● Excerpted records:
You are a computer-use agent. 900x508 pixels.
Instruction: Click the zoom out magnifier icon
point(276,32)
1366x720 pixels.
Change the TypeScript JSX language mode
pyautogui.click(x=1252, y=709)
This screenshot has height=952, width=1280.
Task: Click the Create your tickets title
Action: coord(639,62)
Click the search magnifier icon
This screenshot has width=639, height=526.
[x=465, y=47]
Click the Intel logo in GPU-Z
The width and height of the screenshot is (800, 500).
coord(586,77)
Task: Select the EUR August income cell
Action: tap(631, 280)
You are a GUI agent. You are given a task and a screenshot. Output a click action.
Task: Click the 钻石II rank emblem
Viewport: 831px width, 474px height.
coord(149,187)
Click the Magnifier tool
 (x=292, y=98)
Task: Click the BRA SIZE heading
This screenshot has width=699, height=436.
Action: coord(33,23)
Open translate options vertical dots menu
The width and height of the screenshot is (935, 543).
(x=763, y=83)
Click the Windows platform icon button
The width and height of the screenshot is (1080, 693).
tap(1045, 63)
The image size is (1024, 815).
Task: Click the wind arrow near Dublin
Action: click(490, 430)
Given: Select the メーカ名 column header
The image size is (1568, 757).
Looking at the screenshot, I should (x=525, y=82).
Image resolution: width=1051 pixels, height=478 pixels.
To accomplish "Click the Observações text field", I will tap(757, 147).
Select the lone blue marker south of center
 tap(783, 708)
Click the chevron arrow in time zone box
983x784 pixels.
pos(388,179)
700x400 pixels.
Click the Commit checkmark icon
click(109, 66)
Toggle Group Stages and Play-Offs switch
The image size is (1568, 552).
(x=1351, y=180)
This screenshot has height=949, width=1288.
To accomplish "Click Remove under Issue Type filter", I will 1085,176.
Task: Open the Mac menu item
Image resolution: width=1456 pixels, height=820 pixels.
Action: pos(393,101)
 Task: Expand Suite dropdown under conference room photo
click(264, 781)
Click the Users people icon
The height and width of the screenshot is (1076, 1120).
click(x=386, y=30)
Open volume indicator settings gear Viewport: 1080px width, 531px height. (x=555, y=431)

● Task objective:
Would you copy out exactly the lines from the one holding "Click the Users people icon" through the end of the entries above, both ends included?

● Answer space:
Click the Users people icon
The height and width of the screenshot is (1076, 1120).
click(x=386, y=30)
Open volume indicator settings gear Viewport: 1080px width, 531px height. (x=555, y=431)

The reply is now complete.